# Clutch Probs? Aftermarket?



## BlownGTO (Dec 9, 2005)

Anyone's clutch gone out here? If so, what is your suggestion for a good aftermarket clutch for $600 or less? My clutch hasnt had probs yet, but I might want to upgrade.


----------



## GTODEALER (Jan 7, 2005)

Repost....
LS7 clutch for $490.00 is what I recommend.:cheers


----------



## BlownGTO (Dec 9, 2005)

How much for a lighter flywheel?
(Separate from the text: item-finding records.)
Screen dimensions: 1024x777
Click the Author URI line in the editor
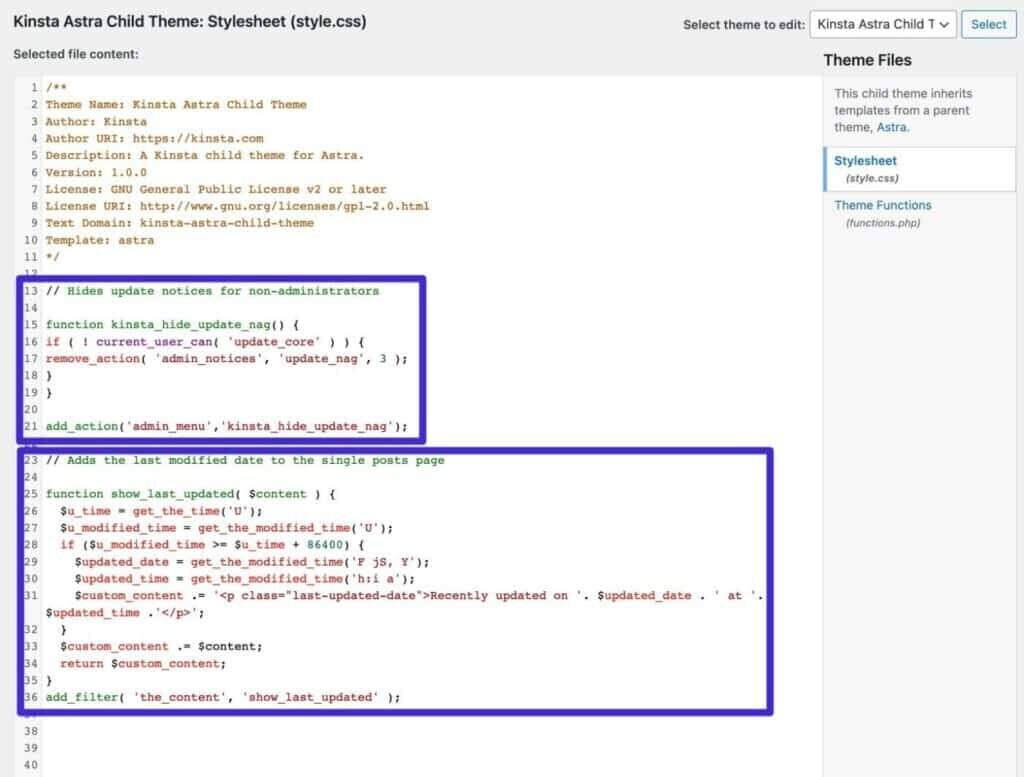pos(154,138)
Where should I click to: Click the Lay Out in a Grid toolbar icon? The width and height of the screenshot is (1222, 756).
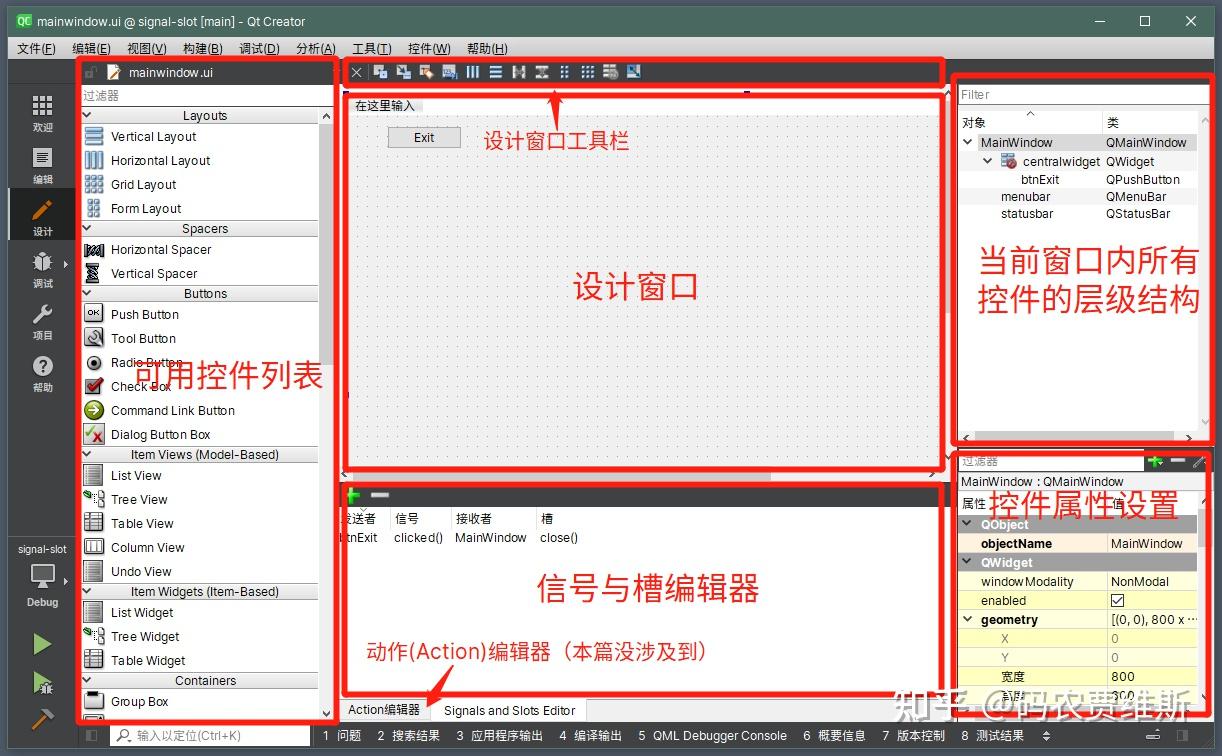(x=587, y=71)
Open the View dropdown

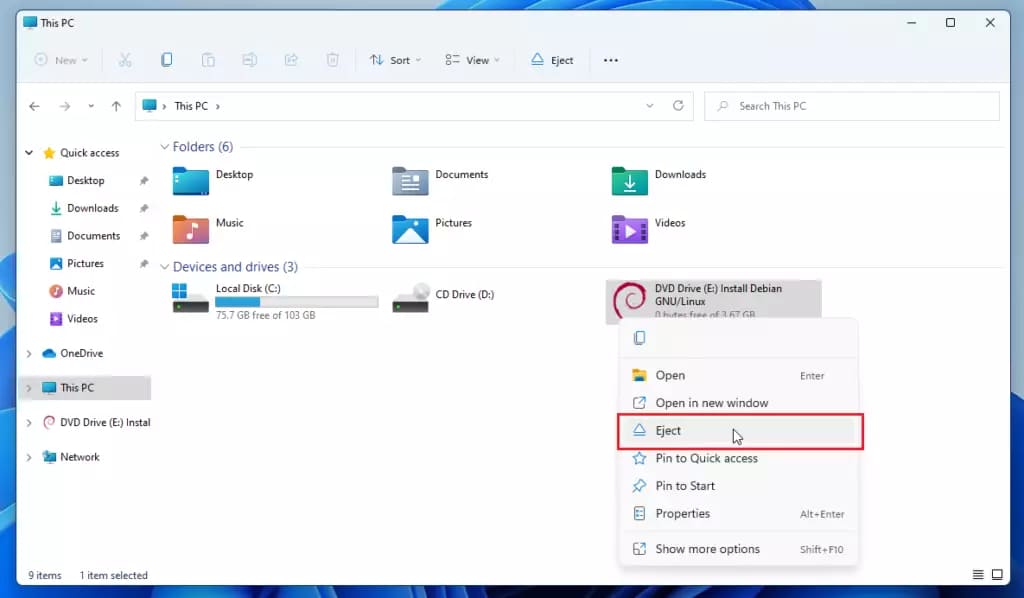click(472, 60)
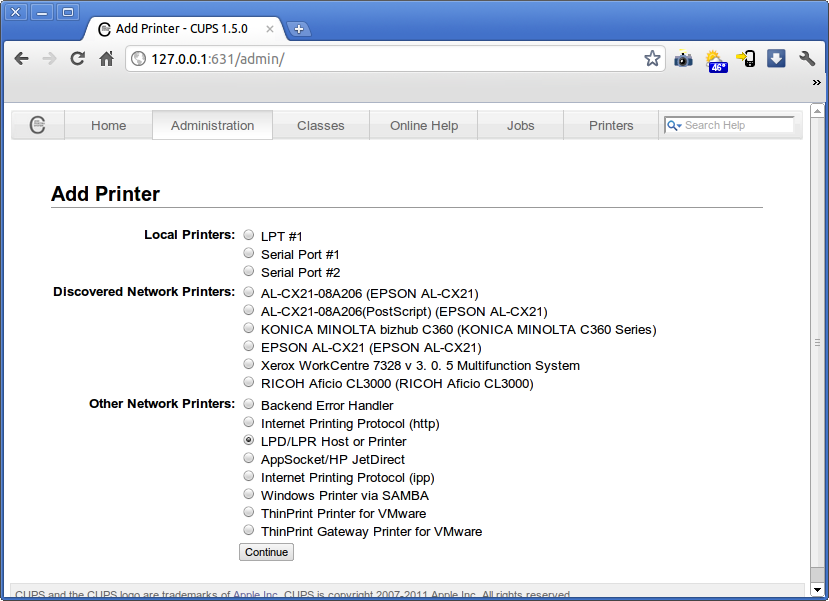Open a new browser tab
Image resolution: width=829 pixels, height=601 pixels.
pyautogui.click(x=298, y=29)
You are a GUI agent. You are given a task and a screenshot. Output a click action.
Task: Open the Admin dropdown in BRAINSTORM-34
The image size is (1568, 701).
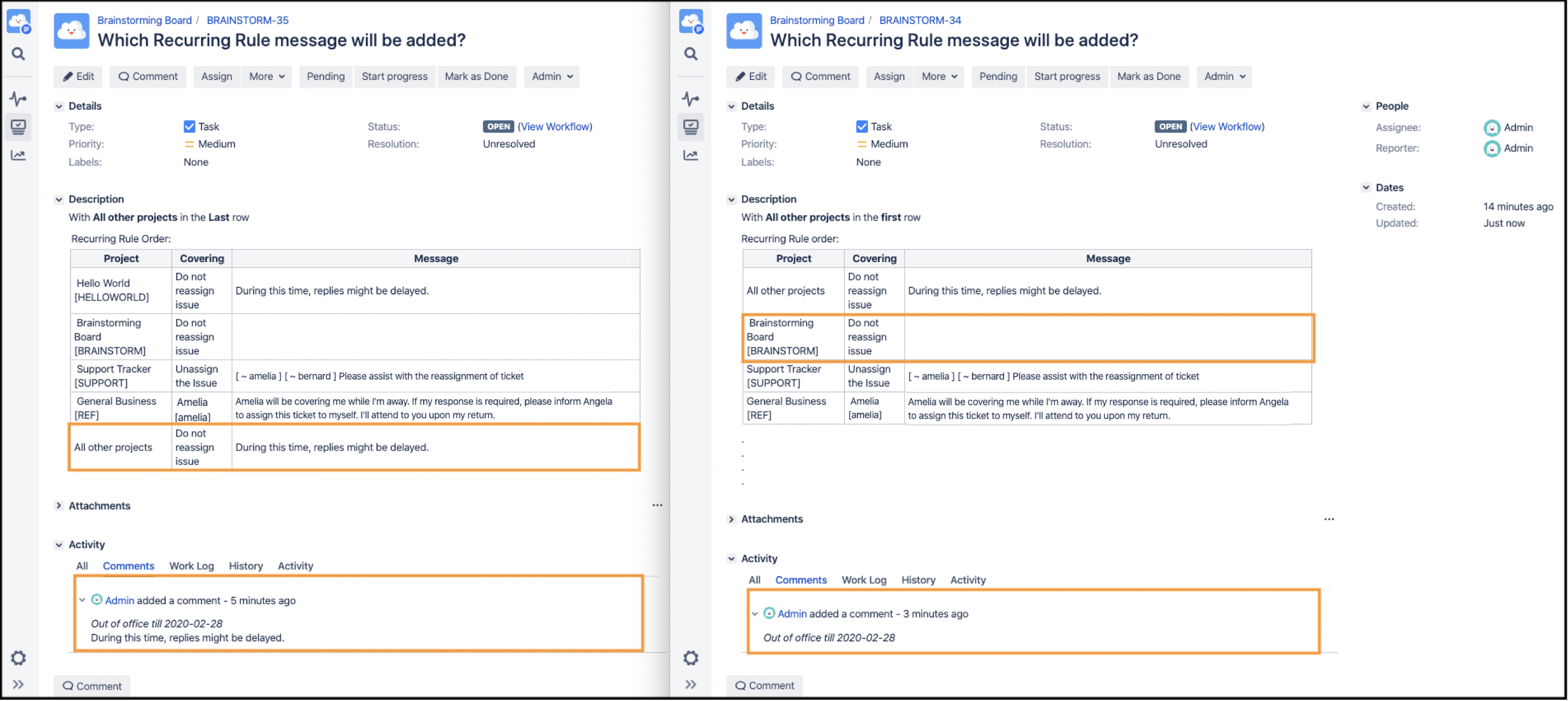1224,77
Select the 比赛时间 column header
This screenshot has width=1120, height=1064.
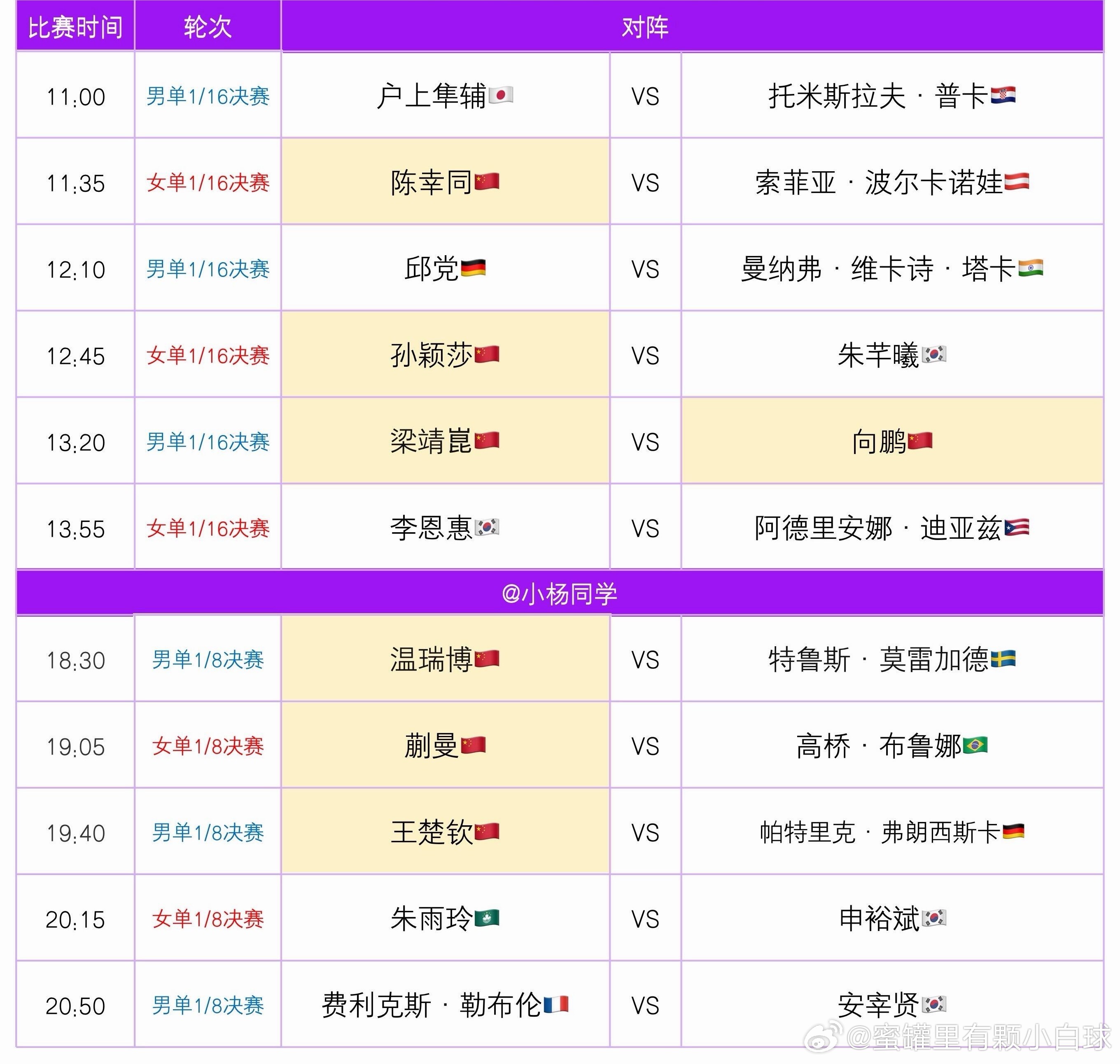75,27
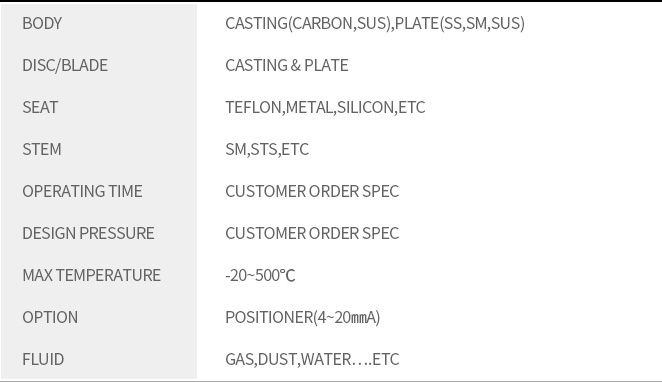
Task: Select the -20~500℃ temperature value
Action: point(260,275)
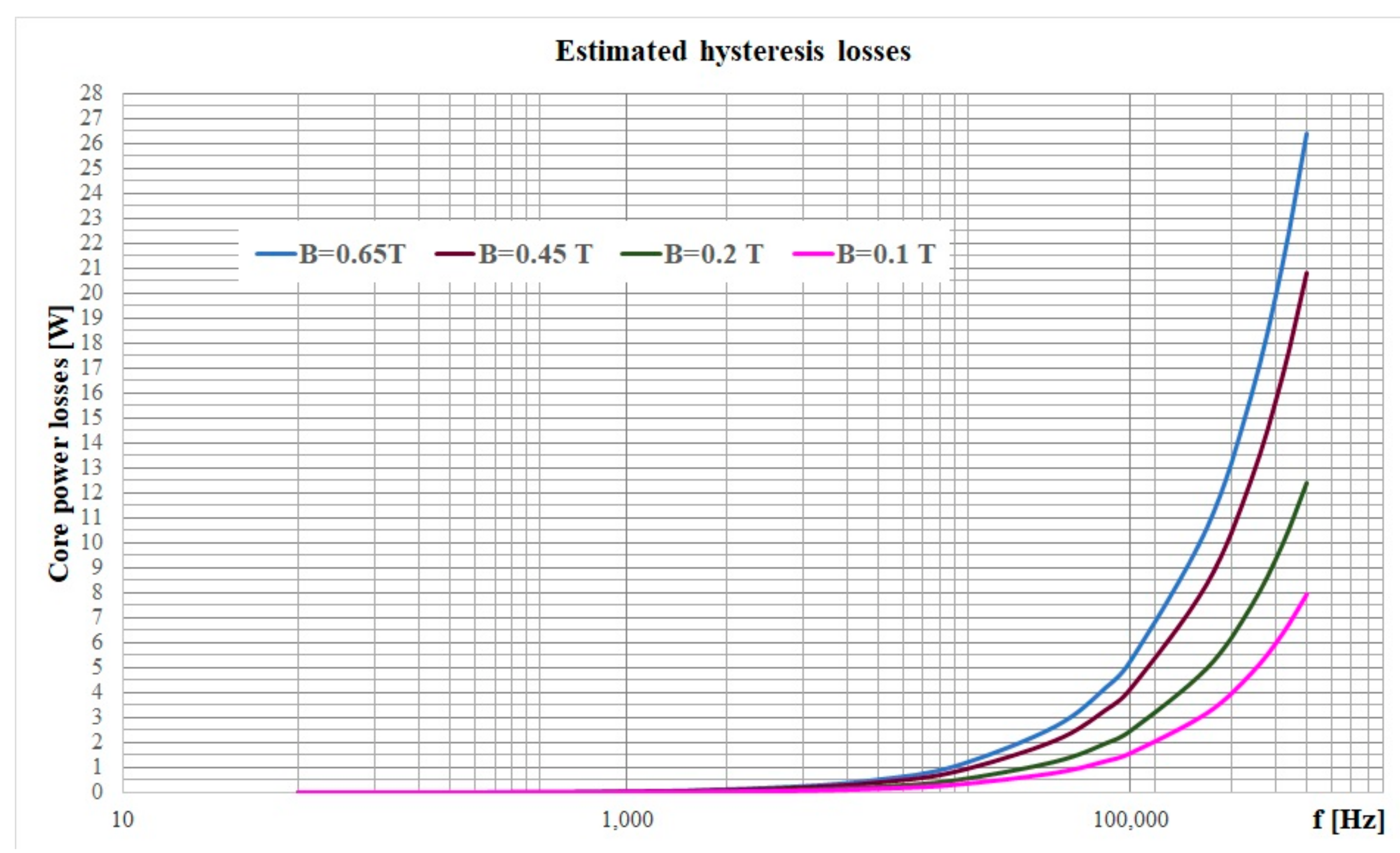Click the 1,000 x-axis tick label

pyautogui.click(x=627, y=820)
Also does that include throw out bearing?


----------



## BlownGTO (Dec 9, 2005)

GTODEALER said:


> Repost....
> LS7 clutch for $490.00 is what I recommend.:cheers


That SLP Loudmouth (I) still $469.00 + $55 shipping???


----------



## GTODEALER (Jan 7, 2005)

Yes the LM1 is still that price, and that price includes a flywheel! $200.00 for a throwout bearing.....:cheers


----------



## BlownGTO (Dec 9, 2005)

GTODEALER said:


> Yes the LM1 is still that price, and that price includes a flywheel! $200.00 for a throwout bearing.....:cheers


Do you have to purchase the throw-out bearing or is it the same thats already in the car?


----------



## BlownGTO (Dec 9, 2005)

Also when I get the insurance settlement back from the accident I will be calling you for the SLP LM1.


----------



## HotRodGuy (Jan 9, 2006)

GTODEALER said:


> Yes the LM1 is still that price, and that price includes a flywheel! $200.00 for a throwout bearing.....:cheers



so, 490 includes everything I need? minus throwout bearing? It's a straight bolt in correct? 

Do you have one in your car yet? I really liked the clutch in the Z I drove.


----------



## GTODEALER (Jan 7, 2005)

BlownGTO, you don't have to replace the throwout bearing (although recommended)....
HotRodGuy, that price includes the clutch disk, pressure plate, and flywheel. And to answer your question, I don't have a GTO anymore, and when I did, I had a Centerforce clutch.


----------